[Word and element location records]
** Start **

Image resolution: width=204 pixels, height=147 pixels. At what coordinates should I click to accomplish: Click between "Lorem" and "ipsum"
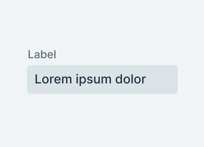click(74, 79)
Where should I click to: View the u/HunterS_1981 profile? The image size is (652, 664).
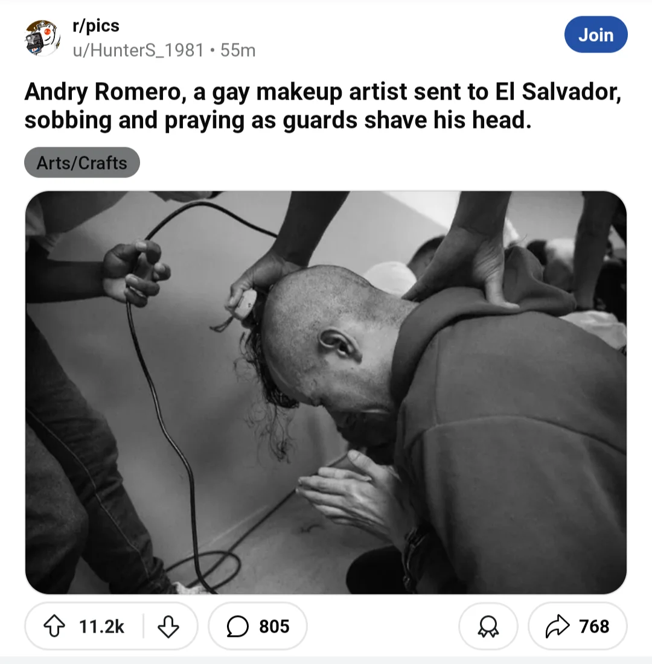pyautogui.click(x=138, y=50)
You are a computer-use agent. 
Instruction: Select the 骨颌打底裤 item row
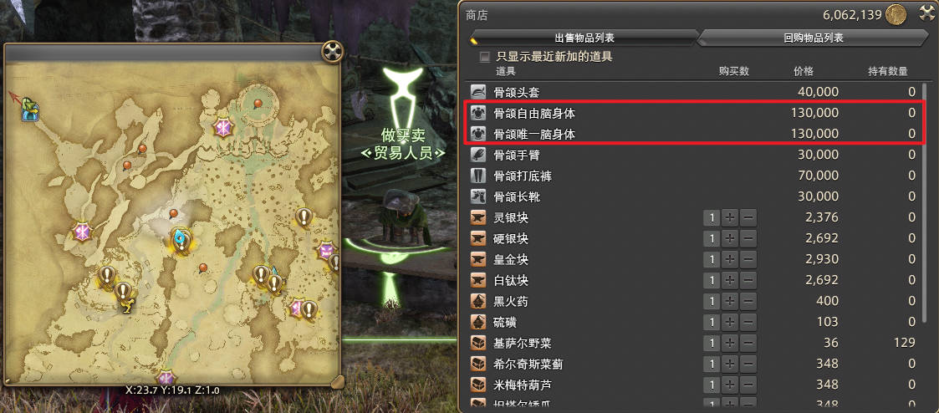pyautogui.click(x=694, y=176)
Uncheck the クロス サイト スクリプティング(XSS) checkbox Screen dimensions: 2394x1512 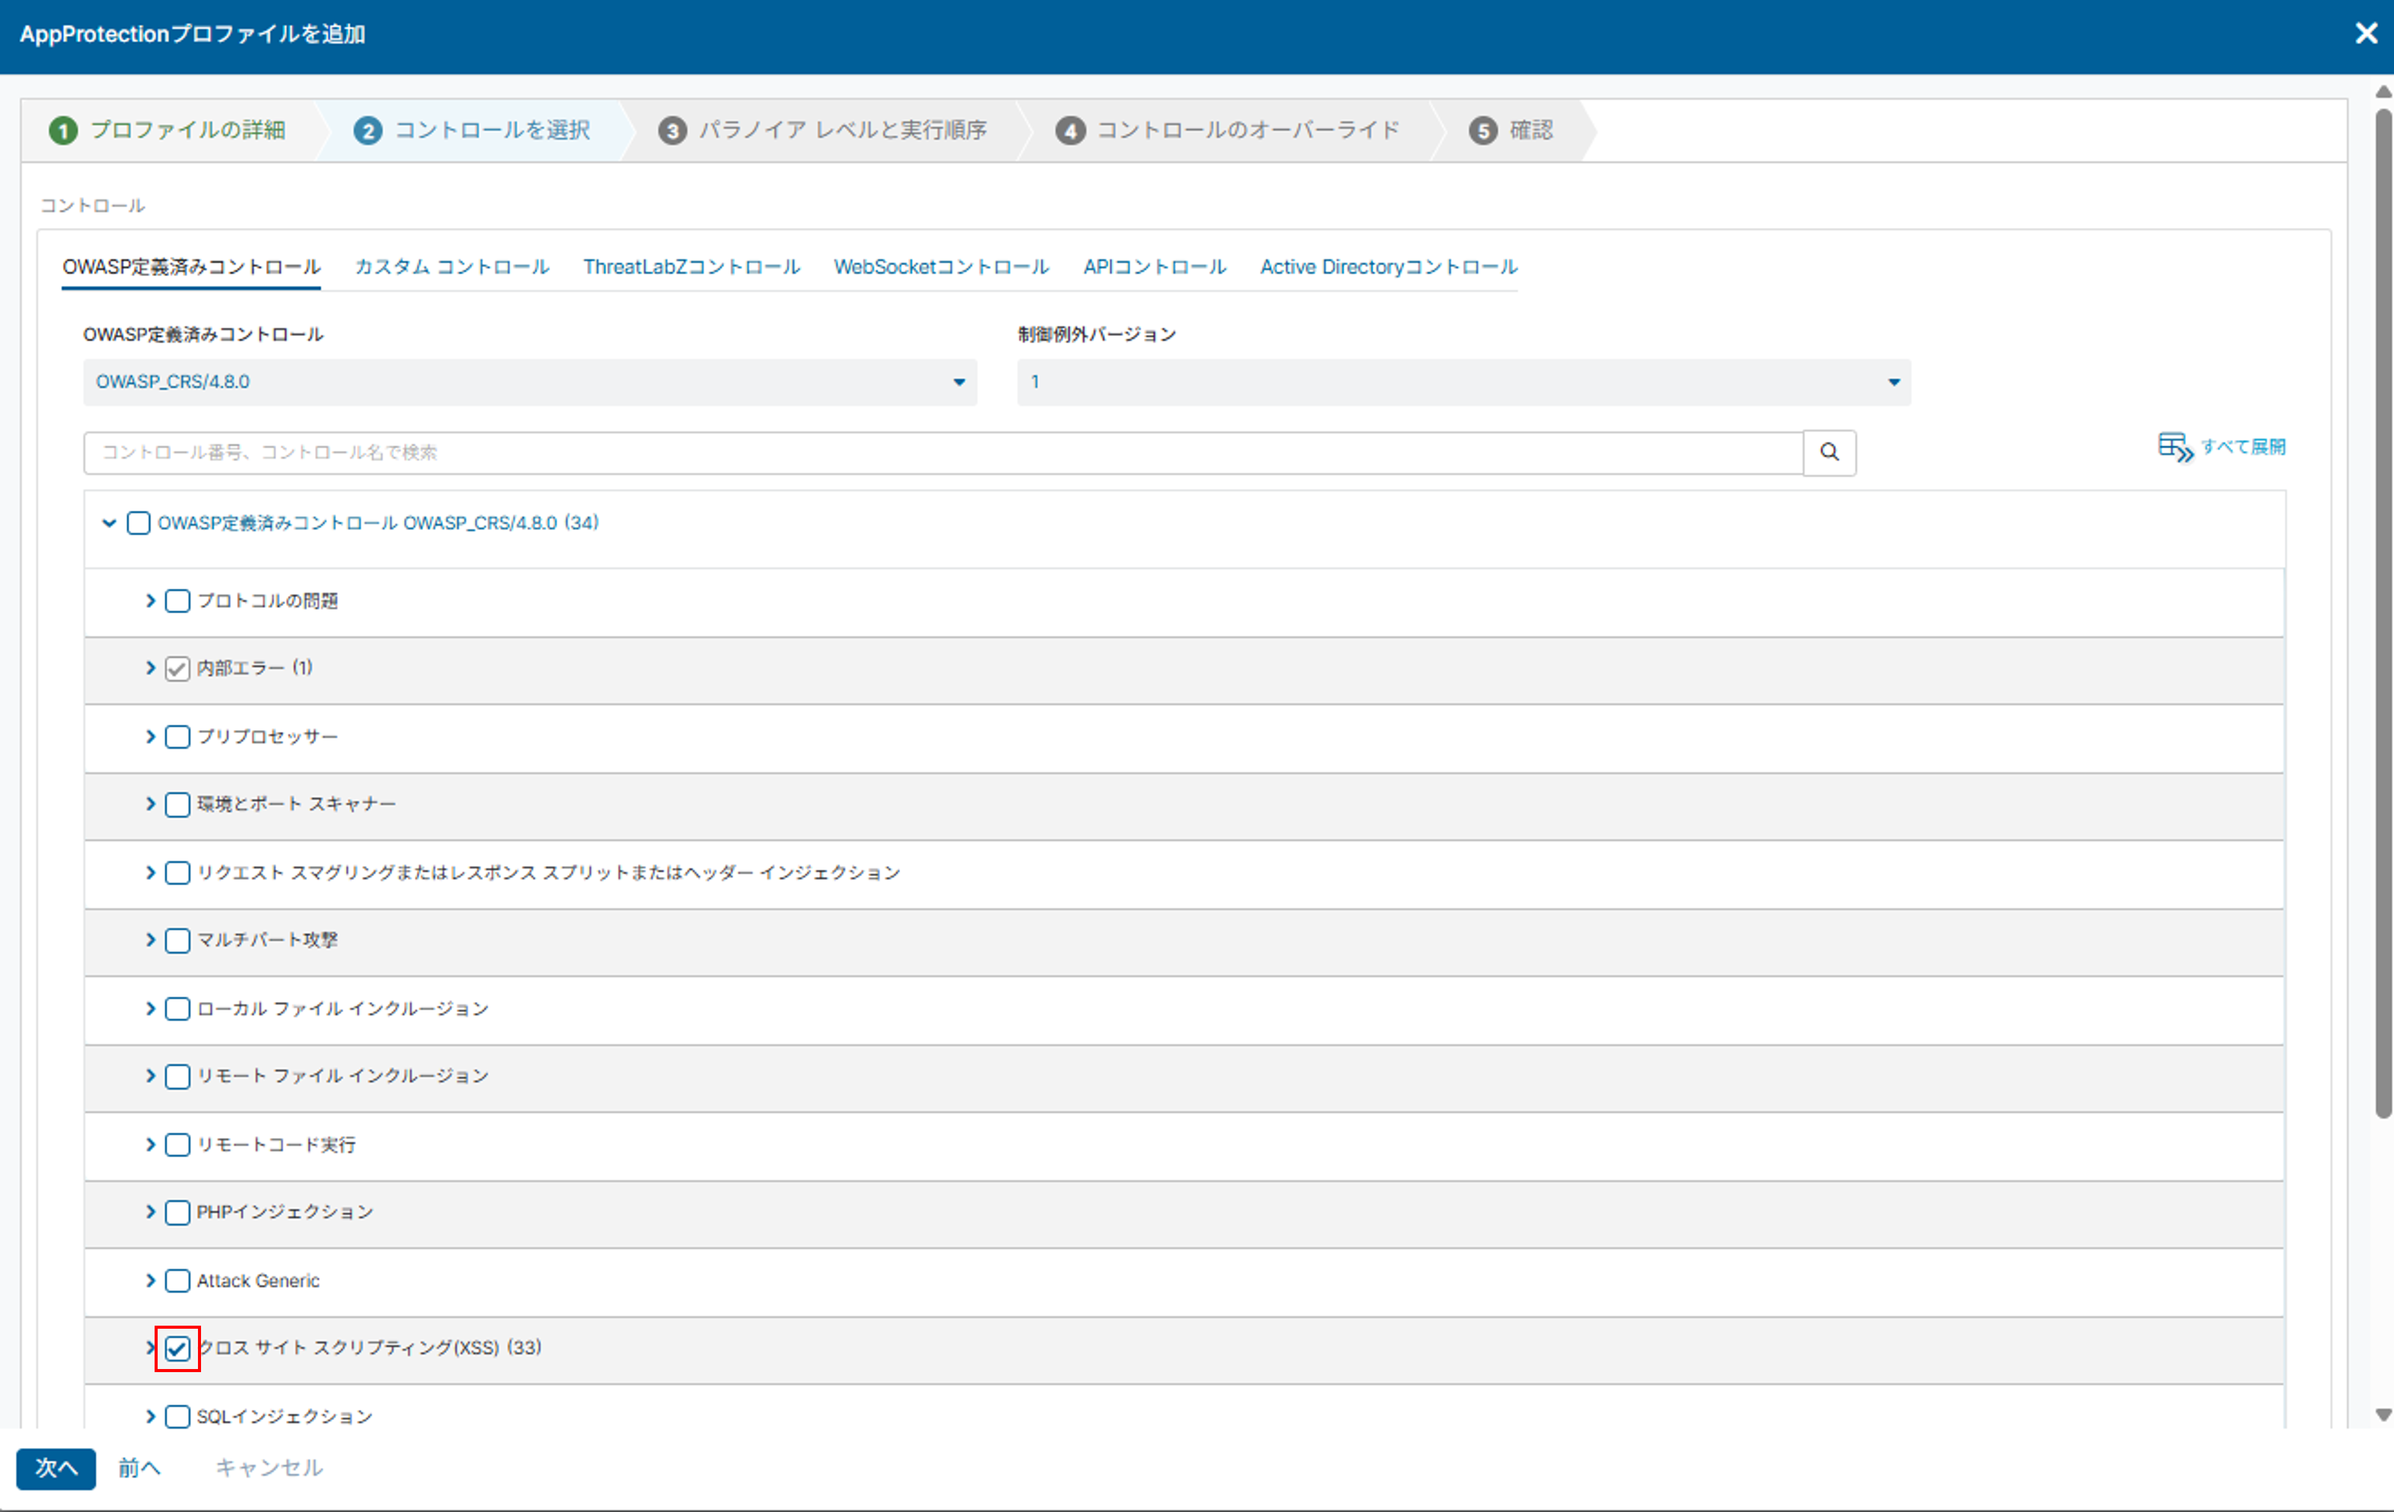177,1348
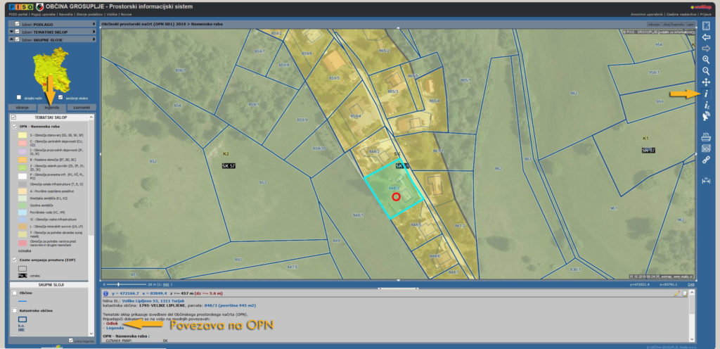The height and width of the screenshot is (349, 720).
Task: Toggle the OPN - Namenska raba layer checkbox
Action: (15, 126)
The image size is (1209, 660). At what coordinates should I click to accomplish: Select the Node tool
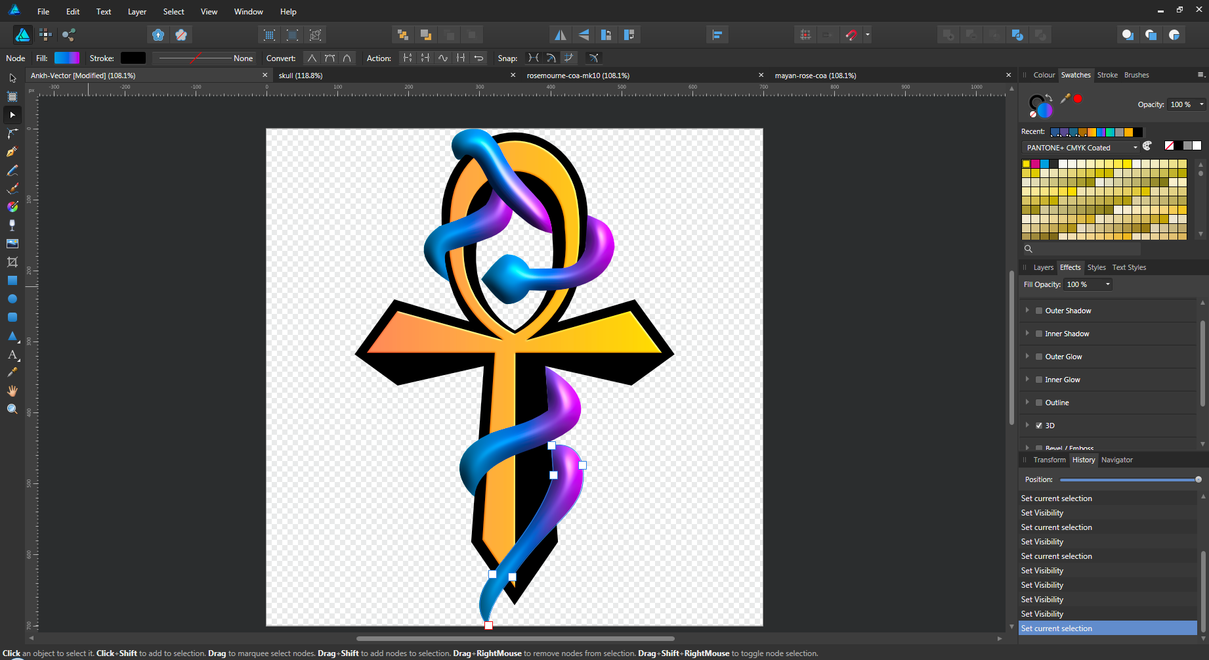[12, 115]
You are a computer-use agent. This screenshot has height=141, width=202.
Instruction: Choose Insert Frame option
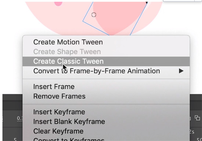click(106, 86)
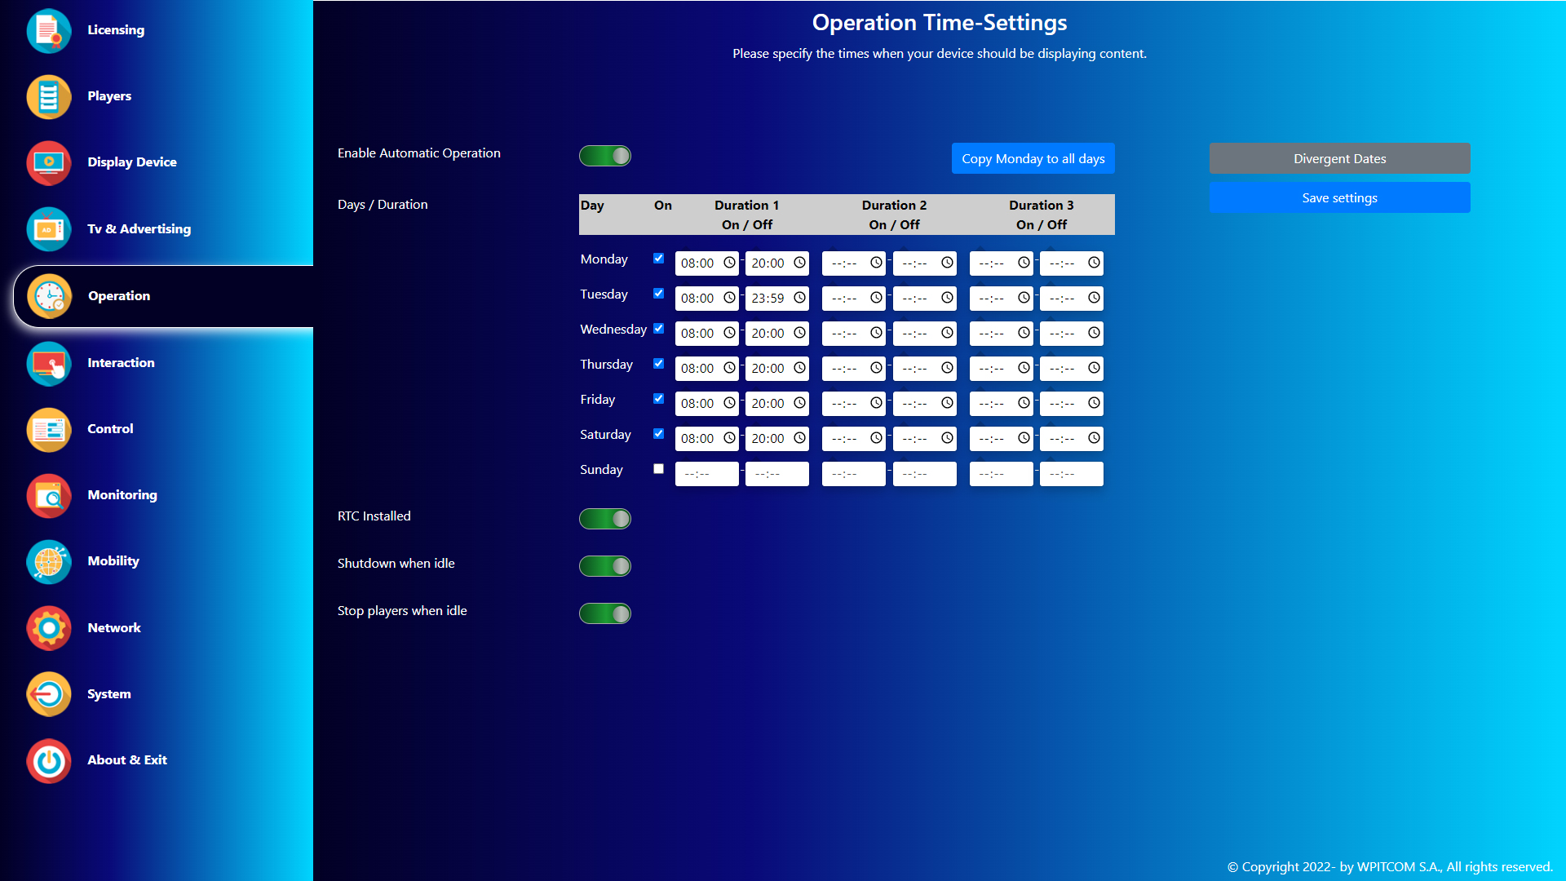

** End **

▸ **What is being asked**
Pull out each line of the records above that contains the string "Select". Case counts.

▸ **Output below**
Instruction: Select the 骨颌打底裤 item row
The image size is (1209, 660). At what coordinates should I click to accomplish: Select the Node tool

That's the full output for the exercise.